В 2021 году у нас произошла трагичная история. Женщину из Павлодара, мать троих детей Антониду Сурову убил бывший муж. Она восемь раз за год писала заявление в полицию о том, что он ее избивает. Дали только защитное предписание и завели уголовное дело об истязании. Она обращалась в наш фонд, говорила: «Дина, как так закон работает? Вот набросится он на меня на улице, что я сделаю? Кину в него это предписание? Я хочу жить. Я хочу, чтобы сейчас полиция меня защищала, а не начинала свою работу, когда меня убьют?». Теперь он сел в тюрьму. Но какой от этого толк? У нее трое детей осталось, а старшая дочь была свидетелем убийства матери и психологически травмирована на всю жизнь. Таких историй масса.
С семейным насилием именно такое направление и должно быть. Нам нужно не сколько жертвам помогать и кризисные центры открывать, сколько вкладывать силы именно в борьбу с насилием. Когда мы начнем все внимание переключать на абьюзеров, с ними работать, принудительно лечить от алкоголя, сажать в тюрьму, трудоколонии, тогда будут сдвиги. Например, в Южной Корее домашний тиран за то, что избил жену, отправляется на год на каторгу, там работает, а деньги отправляет семье.
— Почему женщины предпочитают обращаться к общественникам, а не полицию в первую очередь? Из-за отсутствия доверия?
— У меня складывается впечатление, что в случае беды женщины просто не знают, куда пойти, поэтому она ищет помощь в соцсетях, перероет интернет и находит наш фонд. Почему люди обращаются к нам? Просто у нас по любому случаю есть инструкции – что дальше делать. Почему таких инструкций не дает полиция? Почему не говорят, что ты должна пройти экспертизу в первые минуты после произошедшего? Ты должна не мыться, не стирать одежду. А они что делают?

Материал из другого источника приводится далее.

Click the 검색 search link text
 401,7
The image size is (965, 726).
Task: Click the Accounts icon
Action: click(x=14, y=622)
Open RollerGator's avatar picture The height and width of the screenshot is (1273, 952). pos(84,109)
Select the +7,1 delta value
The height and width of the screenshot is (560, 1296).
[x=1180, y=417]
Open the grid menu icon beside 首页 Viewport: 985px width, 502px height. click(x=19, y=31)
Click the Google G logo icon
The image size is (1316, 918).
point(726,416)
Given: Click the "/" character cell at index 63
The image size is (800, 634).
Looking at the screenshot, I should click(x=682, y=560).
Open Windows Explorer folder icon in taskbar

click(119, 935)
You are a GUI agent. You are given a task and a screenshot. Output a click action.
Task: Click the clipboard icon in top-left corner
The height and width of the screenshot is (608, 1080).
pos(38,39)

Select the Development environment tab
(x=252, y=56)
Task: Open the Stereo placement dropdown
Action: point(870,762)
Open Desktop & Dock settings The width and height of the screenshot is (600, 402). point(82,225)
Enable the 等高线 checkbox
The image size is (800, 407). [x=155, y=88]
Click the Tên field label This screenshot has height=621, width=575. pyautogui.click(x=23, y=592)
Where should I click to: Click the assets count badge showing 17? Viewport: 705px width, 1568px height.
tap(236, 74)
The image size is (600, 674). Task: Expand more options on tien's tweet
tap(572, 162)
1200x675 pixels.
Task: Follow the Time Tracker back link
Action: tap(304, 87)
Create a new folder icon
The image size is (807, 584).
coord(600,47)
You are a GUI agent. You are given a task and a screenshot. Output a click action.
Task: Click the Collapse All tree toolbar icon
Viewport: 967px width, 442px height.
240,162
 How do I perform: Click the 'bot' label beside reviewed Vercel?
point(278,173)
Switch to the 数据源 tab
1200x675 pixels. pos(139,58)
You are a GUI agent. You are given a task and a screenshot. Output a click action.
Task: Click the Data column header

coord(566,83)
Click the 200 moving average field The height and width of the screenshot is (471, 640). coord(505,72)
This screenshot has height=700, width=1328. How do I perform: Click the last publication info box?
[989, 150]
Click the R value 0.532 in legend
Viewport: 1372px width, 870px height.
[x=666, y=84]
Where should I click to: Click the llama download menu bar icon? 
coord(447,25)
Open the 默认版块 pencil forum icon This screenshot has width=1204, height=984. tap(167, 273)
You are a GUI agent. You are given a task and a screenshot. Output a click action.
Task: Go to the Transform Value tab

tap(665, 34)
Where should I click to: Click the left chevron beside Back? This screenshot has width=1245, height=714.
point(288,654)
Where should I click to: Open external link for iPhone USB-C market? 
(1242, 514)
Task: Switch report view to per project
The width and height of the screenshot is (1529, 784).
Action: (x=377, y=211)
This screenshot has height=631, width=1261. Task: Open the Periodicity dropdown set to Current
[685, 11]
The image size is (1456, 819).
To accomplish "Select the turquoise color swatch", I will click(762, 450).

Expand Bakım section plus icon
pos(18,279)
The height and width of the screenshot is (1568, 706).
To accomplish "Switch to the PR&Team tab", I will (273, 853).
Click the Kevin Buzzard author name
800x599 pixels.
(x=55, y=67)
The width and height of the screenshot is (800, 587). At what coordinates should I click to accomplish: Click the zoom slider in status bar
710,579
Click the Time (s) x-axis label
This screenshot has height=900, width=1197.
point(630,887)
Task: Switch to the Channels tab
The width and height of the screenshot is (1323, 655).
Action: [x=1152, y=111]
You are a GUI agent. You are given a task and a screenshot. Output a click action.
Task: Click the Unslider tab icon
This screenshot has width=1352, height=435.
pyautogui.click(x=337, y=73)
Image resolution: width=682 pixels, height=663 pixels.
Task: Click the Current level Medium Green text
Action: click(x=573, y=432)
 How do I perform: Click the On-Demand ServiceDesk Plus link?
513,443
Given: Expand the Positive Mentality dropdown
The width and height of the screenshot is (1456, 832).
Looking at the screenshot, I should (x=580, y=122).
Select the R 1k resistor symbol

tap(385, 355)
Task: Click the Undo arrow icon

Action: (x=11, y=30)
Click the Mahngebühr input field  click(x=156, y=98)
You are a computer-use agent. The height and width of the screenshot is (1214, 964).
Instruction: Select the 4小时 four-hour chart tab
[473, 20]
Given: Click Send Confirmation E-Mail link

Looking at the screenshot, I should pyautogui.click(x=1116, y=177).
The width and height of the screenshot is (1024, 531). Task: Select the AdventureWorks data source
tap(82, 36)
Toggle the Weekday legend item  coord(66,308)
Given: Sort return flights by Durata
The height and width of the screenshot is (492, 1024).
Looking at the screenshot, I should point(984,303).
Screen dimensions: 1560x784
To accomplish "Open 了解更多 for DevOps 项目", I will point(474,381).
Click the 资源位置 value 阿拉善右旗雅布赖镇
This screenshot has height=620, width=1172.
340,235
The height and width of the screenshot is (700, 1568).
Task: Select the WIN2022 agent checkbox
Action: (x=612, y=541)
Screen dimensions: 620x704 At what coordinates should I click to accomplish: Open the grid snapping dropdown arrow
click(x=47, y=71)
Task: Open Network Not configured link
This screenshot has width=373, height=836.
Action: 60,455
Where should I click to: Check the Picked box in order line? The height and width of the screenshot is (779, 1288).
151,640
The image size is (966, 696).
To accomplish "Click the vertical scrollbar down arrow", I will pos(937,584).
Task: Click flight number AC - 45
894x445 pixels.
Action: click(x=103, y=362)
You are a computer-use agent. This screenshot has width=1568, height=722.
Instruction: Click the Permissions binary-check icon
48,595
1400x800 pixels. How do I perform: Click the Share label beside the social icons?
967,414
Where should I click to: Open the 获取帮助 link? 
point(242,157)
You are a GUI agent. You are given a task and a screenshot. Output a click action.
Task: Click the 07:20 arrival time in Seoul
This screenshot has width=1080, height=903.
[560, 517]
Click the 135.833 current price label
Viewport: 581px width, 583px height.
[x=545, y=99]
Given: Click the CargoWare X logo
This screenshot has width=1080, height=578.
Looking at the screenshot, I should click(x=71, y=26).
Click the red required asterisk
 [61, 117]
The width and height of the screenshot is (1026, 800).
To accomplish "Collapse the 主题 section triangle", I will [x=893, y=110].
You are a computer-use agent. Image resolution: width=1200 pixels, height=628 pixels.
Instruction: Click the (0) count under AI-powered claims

Приняли заявление и говорят – иди домой. А потом дело распадается из-за недостатка доказательств. Бывали случаи, когда полицейские давали такие «советы» намеренно, а потом приходили к насильнику и требовали деньги за то, что развалили дело. Мы пишем обо всем, открыто говорим о насильниках, называем их имена. Нас за это преследуют. На меня заведено два уголовных дела, уже идет девятый гражданский суд.
— Как Вы относитесь к публичным выпадам в отношении Вас, поиску компромата, уголовным делам, критике?
— Первое время я очень болезненно реагировала. Я даже сильно заболела, у меня был рак матки. На тот период я переживала семь судов, на меня начался хейт со стороны Дениса Кривошеева (журналиста – прим. ред.). Всю мою семью наизнанку вывернули, в чем только меня не обвиняли.
После тяжелой операции я прошла реабилитацию. Проблемы со здоровьем заставили меня переосмыслить свое отношение к ситуации. Большинство правозащитников подвергаются нападкам. Это нормальное явление. Если на меня обрушивается столько критики, значит я хорошо работаю. Я усвоила урок и успокоилась. И сейчас я практически не реагирую. Зачем зря тратить свое здоровье, свои силы. Нужно просто не останавливаться, продолжать работать.